Especially during relationship endings, when I used to spend so much of my energy trying to analyze what happened — building elaborate explanations that helped the story make sense.
But in hindsight, all of that outward focus was a shield.
It helped me avoid looking at the parts of myself that were hurting.
It kept me from sitting with the ache of disappointment, the grief of being misunderstood, the loneliness of not being chosen.
It kept me from acknowledging what was already there – the very thing that my emotions were pointing me toward. It felt safer, but it kept me stuck.
For my friend, what eventually emerged wasn’t about the colleague at all. The conflict had stirred up early memories of feeling alone and unseen — shaped by a childhood where illness, grief, and caregiving had left emotional gaps no one meant to leave.
They had learned to be strong. To push feelings down. To rationalize the pain.
And now, years later, this moment cracked something open.
And here’s the thing: it’s not that rationalizing is wrong.
It’s that it can only take us so far.
Self-protection helps us survive. But healing asks for more than survival.
It asks us to feel what we were once too overwhelmed to feel.
To stop explaining it away.
And to begin listening inward.
So, if you notice yourself spinning in thought — building reasons or stories to soften the blow — here are a few gentle ways to return to yourself:
Instead of “Why did they do that to me?” try: “What’s this bringing up in me right now?”
Instead of searching for a narrative that explains their behaviour, try: “What am I feeling in my body when I think about this? Can I describe the sensations I’m noticing?”
Instead of assigning blame, try: “Is there a younger part of me that’s scared, hurt, or needing comfort?”
Instead of rushing to resolve or fix it, try: “Can I allow this to just be here for a moment?”
Instead of only asking “Why did this happen?” also ask: “What do I want to do with what’s here now?”
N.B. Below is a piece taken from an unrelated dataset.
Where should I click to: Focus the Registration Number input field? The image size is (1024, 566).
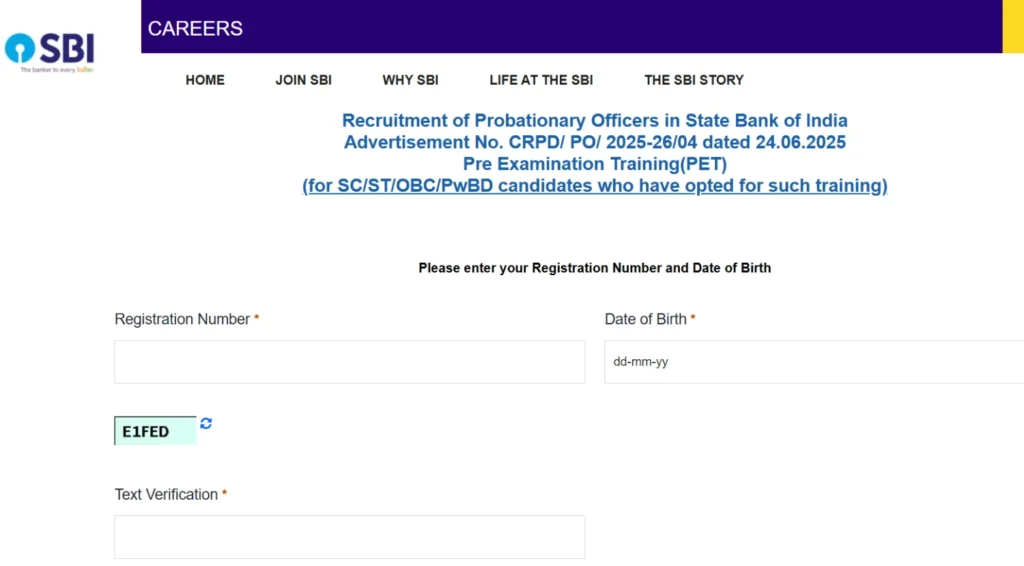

Clarity doesn’t always come from thinking harder.
Sometimes it arrives when we slow down and offer presence to what we’d rather avoid.
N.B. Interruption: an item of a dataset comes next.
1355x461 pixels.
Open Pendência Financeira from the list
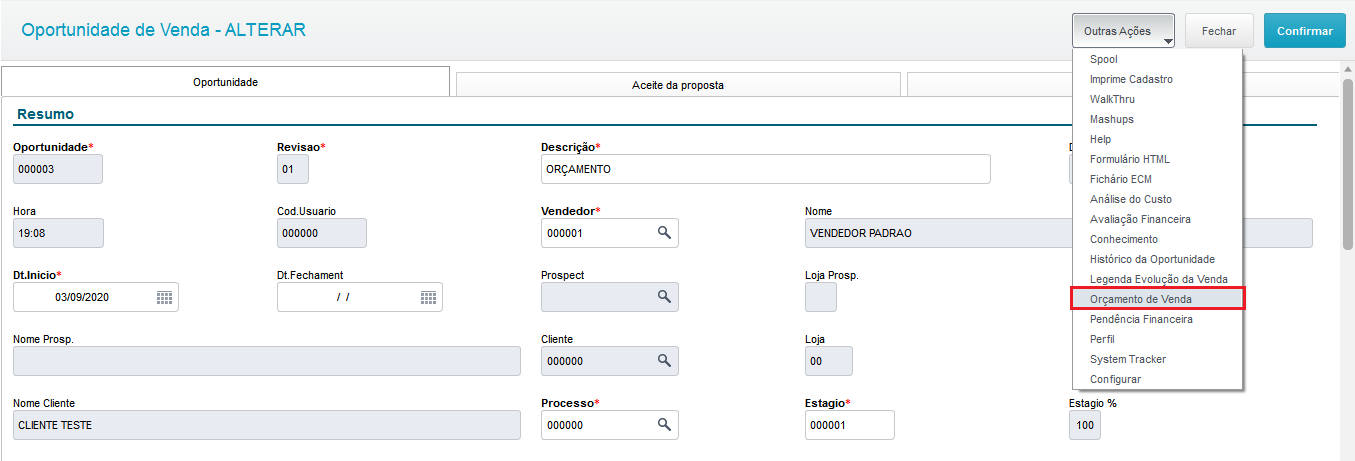[x=1141, y=319]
Not to fix it or make it go away — but to honour that it’s there.
That we’re here.
And we’re learning to meet ourselves with more compassion, even in the hardest moments.
And that reconnection?
It’s what helps us continue showing up in the world — led by our values, rather than our hurt.
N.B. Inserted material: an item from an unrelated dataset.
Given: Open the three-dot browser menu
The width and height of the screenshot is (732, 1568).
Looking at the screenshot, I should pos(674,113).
What offered my friend the most relief that day wasn’t a new theory or a clearer answer — it was the moment they paused and let the hurt speak. When they connected the sadness and anger in the present to the pain from their past, something softened.
They didn’t need to figure it out anymore. Being with what was there — letting it be witnessed, even briefly, with compassion — created space to breathe. To reconnect to themselves.
And maybe that’s the deeper comfort we’re truly searching for — not a story that explains the hurt, but a space where it finally feels safe enough to be felt.